A global meeting of science ministers and experts closed in Daejeon on Friday after five days of intensive activities including the adoption of a declaration on inclusive and sustainable science development.
Dubbed the "world science summit," the OECD Ministerial Meeting Daejeon 2015, World Science & Technology Forum brought together some 3,800 officials and delegates from 75 countries, including developing countries in Asia, and 12 international organizations, to seek ways for shared economic growth via science and technological innovation.
As the finale of the event, organizers hosted a national conference on science development, where 500 participants discussed detailed action plans for the Daejeon Declaration, which was adopted on Wednesday after a two-day ministerial meeting.
In a closing ceremony, South Korean Minister of Science, ICT and Future Planning Choi Yang-hee pledged Seoul's full support for the implementation of the declaration.
"The global science summit was very meaningful in that South Korea, as the host country, led the adoption of the Daejeon Declaration, which provides a milestone for the next 10 years of the world's science and technology," ICT Minister Choi Yang-hee said.
"Science technology is the only method that can support sustainable and inclusive growth," Choi added. "Countries have agreed to join forces and open their doors in the realm of science through the meeting."
Choi added South Korea is the "righteous" nation to fulfill the vision shared during the meeting.
"The meeting has paved ways to accelerate discussions on inclusive growth around the globe," Choi said. "South Korea has taken the central part in such a process."
The Organization for Economic Cooperation and Development has said the declaration will work as the guideline for their science-related policies down the road.
Among other things, the declaration says that science and technology will improve the quality of life for all citizens as they increase employment, productivity and economic growth in a sustainable manner over the long term.
South Korea's ICT ministry said the global science meeting is significant in that delegates from the Association of Southeast Asian Nations have also been invited.
Along with government delegates, world-famous business executives and scholars also visited Daejeon, the science hub of South Korea located 164 kilometers south of Seoul.
Futurist Jeremy Rifkin shared ideas on how "the zero-margin" concept, which refers to a system where it costs almost no resources to benefit an additional person on the back of technology, should be developed further to cover energy issues.

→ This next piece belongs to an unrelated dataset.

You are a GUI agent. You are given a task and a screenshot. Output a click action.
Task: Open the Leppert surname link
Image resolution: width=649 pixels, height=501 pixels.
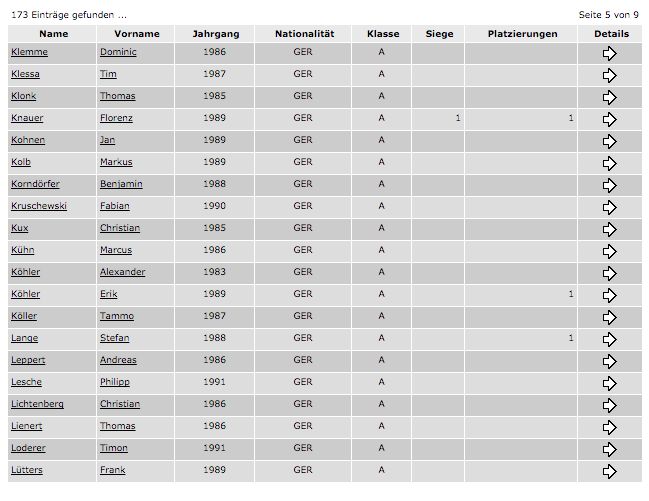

Sergio Bertolucci, the research and computing director at the European Organization for Nuclear Research, and Phil Diamond, director of Jodrell Bank Centre for Astrophysics also highlighted the importance of "open science," which is aimed at making technology more accessible to people at all levels.
The OECD Committee for Science and Technology Policy also held a closed-door meeting on Thursday to discuss detailed ways to roll out the vision shared through the Daejeon Declaration.
South Korea said another key achievement of the five-day gathering was the promotion of Seoul's creative economy policy to the world as a new paradigm for economic and social development.
The creative economy vision, initiated by President Park Geun-hye, calls for creating new growth opportunities through merging different industries, especially through information and communications technology.
Delegates, including OECD Secretary-General Angel Gurria, visited a creative economy center located in Daejeon on Tuesday, where startups are invited to receive financial and other key support from the government.
Over the five-day gathering South Korea also held ministerial bilateral meetings with 12 countries, including New Zealand, Israel, Japan and Italy. It also hosted vice ministerial talks with seven countries including the United States and Germany. (Yonhap)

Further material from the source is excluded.